## [Estratto della pagina]
«DARE VISIBILITÀ AGLI INVISIBILI», IL PROGETTO PART-TIME RESISTENCE DELL'ARTISTA NICO ANGIULI AL MACTE DI TERMOLI - Molise Web giornale online molisano

«Dare visibilità agli invisibili», il progetto Part-time Resistence dell'artista Nico Angiuli al Macte di Termoli

Benedetta Tirolese
«Dare visibilità agli invisibili». Con queste parole Nico Angiuli, artista, regista e docente all'Accademia delle Belle Arti di Bari, riassume l'obiettivo ultimo del progetto Part-time Resistence che si svilupperà nella città di Termoli nei prossimi otto mesi. Ieri, 19 ottobre 2021, si è svolto, al Museo Macte, il primo di una serie di incontri che culminerà, a giugno 2022, con un'opera performativa firmata dallo stesso Angiuli e curata dalla dottoressa Eugenia Delfini. 
 
Durante questo convegno conoscitivo l'artista ha illustrato la filosofia propria delle sue creazioni cercando di trovare, allo stesso tempo, una connessione con la comunità termolese. I protagonisti assoluti del progetto, così come lo sono stati nelle sue performance passate (tra cui ricordiamo "Tre Titoli", "Amazon Dance" e "The Human Tools", i cui estratti sono facilmente reperibili su YouTube), saranno i più deboli, gli emarginati, quelle figure silenziose presenti in ogni luogo, ma alle quali raramente si presta la dovuta attenzione. Sin dagli albori della sua carriera, Angiuli ha deciso di raccontare questo tipo di storia, di dare, appunto, visibilità agli "invisibili". In merito a questo argomento, tuttavia, egli ha aperto un dibattito constatando che nel mondo odierno «per rivendicare qualsiasi cosa, la visibilità è tutto e, in mancanza di questa, sembra venire meno il motivo stesso per fare».
 
Il fulcro di Part-time Resistence, dunque, dovrà essere proprio il rimarcare la "piccola resistenza", quella invisibile ma altrettanto importante per chi la compie, quella che conduce all'auto-valorizzazione. Le cosiddette "armi dei deboli" saranno oggetto di interesse nei prossimi incontri laboratoriali durante i quali Angiuli vorrebbe che il gruppo cittadino indossasse le vicende di quest'ultimi, cercando altresì di creare delle sintonie personali in modo da radicare al meglio il progetto nella comunità. La resistenza (volutamente in minuscolo) che verrà analizzata, invitando quando possibile figure che vi hanno avuto a che fare, si concentrerà inizialmente su episodi particolari, come l'invenzione del codice comunicativo carcerario in Albania o le prese di posizione delle sarte ebree nel campo di concentramento di Ravensbrück. Tutte iniziative che non avevano come fine quello di trasformare il corso della storia, ma che mantengono ugualmente un valore intrinseco all'azione stessa. «Cosa lasceremo a Termoli, una performance o uno strumento? - conclude Angiuli -. La sfida è costruire insieme una riflessione: c'è sempre uno spazio di azione, anche quando non è visibile».

[Voci dei dati]
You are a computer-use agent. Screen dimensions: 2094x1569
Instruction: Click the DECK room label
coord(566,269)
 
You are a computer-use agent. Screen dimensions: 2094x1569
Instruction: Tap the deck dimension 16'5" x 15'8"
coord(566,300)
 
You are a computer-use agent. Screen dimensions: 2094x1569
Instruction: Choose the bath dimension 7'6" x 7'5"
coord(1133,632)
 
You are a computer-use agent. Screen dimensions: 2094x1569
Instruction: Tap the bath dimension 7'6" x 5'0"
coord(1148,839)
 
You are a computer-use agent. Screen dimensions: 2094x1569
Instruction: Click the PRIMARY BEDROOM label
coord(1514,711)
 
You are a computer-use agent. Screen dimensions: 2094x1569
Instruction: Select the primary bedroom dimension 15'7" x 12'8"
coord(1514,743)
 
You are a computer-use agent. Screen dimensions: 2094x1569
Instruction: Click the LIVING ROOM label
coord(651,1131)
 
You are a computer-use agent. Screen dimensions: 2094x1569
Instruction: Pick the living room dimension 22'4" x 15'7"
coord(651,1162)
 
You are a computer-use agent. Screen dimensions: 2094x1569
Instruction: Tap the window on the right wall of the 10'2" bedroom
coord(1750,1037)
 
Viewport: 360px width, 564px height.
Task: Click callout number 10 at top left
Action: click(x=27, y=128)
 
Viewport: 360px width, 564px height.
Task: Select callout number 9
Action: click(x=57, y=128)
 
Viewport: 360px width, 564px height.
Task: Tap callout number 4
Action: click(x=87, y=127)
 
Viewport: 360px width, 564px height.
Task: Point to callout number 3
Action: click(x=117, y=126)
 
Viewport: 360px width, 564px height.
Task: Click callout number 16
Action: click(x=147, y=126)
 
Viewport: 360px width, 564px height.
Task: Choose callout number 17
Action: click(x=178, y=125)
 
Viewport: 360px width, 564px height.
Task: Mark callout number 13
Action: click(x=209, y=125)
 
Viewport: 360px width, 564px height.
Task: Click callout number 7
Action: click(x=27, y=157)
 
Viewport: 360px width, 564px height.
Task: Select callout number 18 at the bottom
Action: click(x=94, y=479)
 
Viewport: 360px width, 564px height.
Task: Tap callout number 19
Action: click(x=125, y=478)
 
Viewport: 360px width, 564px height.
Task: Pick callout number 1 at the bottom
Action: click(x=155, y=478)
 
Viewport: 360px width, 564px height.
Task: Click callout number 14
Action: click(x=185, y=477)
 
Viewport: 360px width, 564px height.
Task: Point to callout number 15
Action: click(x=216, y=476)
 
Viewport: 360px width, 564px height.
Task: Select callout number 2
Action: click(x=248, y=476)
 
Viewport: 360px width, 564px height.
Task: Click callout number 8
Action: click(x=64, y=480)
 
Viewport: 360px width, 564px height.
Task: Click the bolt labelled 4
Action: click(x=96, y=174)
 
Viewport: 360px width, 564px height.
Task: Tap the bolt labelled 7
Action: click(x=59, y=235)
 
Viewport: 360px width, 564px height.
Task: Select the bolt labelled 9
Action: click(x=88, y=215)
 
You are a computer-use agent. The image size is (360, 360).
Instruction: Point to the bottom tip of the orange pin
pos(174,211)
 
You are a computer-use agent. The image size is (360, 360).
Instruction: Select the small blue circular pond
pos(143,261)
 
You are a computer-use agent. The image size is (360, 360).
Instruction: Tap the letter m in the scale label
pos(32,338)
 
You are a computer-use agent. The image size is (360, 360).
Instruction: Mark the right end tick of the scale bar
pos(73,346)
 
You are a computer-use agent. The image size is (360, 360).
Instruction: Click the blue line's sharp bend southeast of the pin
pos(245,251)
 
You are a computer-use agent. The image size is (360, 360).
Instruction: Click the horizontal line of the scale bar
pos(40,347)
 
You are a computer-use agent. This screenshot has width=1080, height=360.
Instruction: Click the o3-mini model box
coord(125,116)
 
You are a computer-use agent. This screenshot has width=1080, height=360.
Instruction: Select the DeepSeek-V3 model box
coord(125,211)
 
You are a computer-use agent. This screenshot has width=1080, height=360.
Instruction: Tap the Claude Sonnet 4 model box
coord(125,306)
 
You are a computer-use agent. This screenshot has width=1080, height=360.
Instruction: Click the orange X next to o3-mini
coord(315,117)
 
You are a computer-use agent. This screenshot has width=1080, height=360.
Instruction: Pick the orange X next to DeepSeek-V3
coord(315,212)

## [Compito da svolgere 1]
Rispondi a queste domande sull'articolo:
(a) In quale città si svilupperà il progetto Part-time Resistence?
(b) Quando culminerà la serie di incontri, e con che cosa?
(c) In quale campo di concentramento presero posizione le sarte ebree citate?
## [Compito da svolgere 2]
Puoi riportare dall'articolo tutto il passo che va da "Benedetta Tirolese" fino a "dottoressa Eugenia Delfini."?
## [Compito da svolgere 3]
Come si traduce in inglese questa frase dell'articolo: "Durante questo convegno conoscitivo l'artista ha illustrato la filosofia propria delle sue creazioni cercando di trovare, allo stesso tempo, una connessione con la comunità termolese."?

## [Risultato 1]
(a) A Termoli.
(b) A giugno 2022, con un'opera performativa firmata da Nico Angiuli.
(c) Nel campo di concentramento di Ravensbrück.

## [Risultato 2]
Benedetta Tirolese
«Dare visibilità agli invisibili». Con queste parole Nico Angiuli, artista, regista e docente all'Accademia delle Belle Arti di Bari, riassume l'obiettivo ultimo del progetto Part-time Resistence che si svilupperà nella città di Termoli nei prossimi otto mesi. Ieri, 19 ottobre 2021, si è svolto, al Museo Macte, il primo di una serie di incontri che culminerà, a giugno 2022, con un'opera performativa firmata dallo stesso Angiuli e curata dalla dottoressa Eugenia Delfini.

## [Risultato 3]
During this introductory meeting, the artist explained the philosophy behind his creations while at the same time seeking a connection with the Termoli community.